2007年4月19日(木)掲載

◎井上、西尾氏、精力的に演説会…函館市長選折り返し
 函館市長選は18日で前半戦を折り返した。無所属の現職で3選を目指す井上博司氏(70)と、無所属の新人で函館市前助役の西尾正範氏(58)が激しく競り合っている。両氏とも個人演説会や街頭演説などを精力的にこなし、残り3日間の後半戦で新たなうねりを生み出そうと必死だ。

 井上氏は遊説と市議候補の個人演説会出席、企業回りなどに加え、選対が女性集会を初開催するなど、活動や支持の幅を広げている。

=== 提供資料 ===
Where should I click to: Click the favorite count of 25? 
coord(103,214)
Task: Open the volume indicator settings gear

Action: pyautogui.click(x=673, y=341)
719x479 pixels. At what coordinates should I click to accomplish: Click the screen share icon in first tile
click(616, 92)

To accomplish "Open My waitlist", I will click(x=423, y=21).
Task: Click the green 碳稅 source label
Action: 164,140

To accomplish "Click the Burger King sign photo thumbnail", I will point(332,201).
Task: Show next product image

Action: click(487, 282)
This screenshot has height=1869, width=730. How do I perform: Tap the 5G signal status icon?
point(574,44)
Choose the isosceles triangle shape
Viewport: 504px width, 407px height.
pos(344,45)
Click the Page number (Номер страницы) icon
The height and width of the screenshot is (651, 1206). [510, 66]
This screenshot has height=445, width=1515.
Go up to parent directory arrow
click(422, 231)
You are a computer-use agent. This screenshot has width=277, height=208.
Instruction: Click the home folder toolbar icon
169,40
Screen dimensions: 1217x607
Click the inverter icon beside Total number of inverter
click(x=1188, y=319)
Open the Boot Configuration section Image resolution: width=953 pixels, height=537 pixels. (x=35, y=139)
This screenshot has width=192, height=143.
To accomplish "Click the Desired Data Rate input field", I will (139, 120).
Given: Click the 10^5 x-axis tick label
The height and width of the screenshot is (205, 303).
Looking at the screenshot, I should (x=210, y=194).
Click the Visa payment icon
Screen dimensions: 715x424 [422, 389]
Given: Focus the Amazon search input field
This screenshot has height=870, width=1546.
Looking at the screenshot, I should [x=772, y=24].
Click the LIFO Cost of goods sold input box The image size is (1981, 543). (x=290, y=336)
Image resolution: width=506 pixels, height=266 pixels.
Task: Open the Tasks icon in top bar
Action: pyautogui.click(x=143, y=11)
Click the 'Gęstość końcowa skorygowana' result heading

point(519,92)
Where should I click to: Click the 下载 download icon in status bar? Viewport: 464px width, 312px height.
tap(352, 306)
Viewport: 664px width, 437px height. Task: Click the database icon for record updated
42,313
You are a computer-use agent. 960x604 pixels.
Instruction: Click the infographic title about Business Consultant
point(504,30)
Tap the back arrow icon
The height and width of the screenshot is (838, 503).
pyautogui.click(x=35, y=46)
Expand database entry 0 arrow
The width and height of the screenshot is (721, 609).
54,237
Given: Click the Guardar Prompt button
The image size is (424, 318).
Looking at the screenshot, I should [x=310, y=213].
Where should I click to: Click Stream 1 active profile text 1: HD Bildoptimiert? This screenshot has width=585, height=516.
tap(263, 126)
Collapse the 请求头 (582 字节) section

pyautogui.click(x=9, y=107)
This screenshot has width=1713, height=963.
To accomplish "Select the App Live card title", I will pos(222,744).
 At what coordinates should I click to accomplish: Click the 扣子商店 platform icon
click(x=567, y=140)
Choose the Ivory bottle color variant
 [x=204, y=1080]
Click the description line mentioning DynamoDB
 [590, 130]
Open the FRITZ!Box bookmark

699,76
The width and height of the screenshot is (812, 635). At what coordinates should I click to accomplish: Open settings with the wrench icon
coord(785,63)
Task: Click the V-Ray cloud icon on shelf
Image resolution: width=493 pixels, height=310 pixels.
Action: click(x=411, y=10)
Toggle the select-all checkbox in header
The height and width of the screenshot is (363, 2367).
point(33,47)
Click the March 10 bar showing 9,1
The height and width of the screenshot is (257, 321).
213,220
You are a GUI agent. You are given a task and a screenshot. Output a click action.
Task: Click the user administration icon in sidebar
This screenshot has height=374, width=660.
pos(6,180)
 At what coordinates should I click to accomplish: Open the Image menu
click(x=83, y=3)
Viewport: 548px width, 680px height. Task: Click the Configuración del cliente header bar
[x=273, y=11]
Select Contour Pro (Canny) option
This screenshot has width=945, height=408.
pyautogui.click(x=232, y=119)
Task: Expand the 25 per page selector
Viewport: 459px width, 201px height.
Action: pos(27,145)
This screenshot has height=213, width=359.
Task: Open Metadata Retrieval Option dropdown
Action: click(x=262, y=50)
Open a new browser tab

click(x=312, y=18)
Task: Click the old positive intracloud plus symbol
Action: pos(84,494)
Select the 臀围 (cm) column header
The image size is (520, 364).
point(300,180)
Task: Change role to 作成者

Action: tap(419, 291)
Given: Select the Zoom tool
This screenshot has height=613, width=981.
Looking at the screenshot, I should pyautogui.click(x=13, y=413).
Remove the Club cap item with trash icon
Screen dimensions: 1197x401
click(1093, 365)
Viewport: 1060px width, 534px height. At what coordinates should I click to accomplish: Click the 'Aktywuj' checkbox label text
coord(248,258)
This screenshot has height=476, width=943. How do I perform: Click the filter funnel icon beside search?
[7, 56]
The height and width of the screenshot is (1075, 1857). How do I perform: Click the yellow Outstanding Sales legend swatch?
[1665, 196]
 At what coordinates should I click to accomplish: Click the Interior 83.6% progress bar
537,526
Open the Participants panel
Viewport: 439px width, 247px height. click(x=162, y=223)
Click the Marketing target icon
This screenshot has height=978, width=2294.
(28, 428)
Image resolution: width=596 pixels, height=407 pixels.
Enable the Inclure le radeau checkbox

=== 課題 ===
A. 函館市長選の記事によると、西尾正範氏はどのような経歴の新人ですか。
B. 函館市長選の記事の「2007年4月19日(木)掲載」から「活動や支持の幅を広げている。」までを、両端を含めて一字一句違えずに書き出してください。
記録は使わなくてもかまいません。

=== 解答例 ===
A. 函館市の前助役です。

B.
2007年4月19日(木)掲載

◎井上、西尾氏、精力的に演説会…函館市長選折り返し
 函館市長選は18日で前半戦を折り返した。無所属の現職で3選を目指す井上博司氏(70)と、無所属の新人で函館市前助役の西尾正範氏(58)が激しく競り合っている。両氏とも個人演説会や街頭演説などを精力的にこなし、残り3日間の後半戦で新たなうねりを生み出そうと必死だ。

 井上氏は遊説と市議候補の個人演説会出席、企業回りなどに加え、選対が女性集会を初開催するなど、活動や支持の幅を広げている。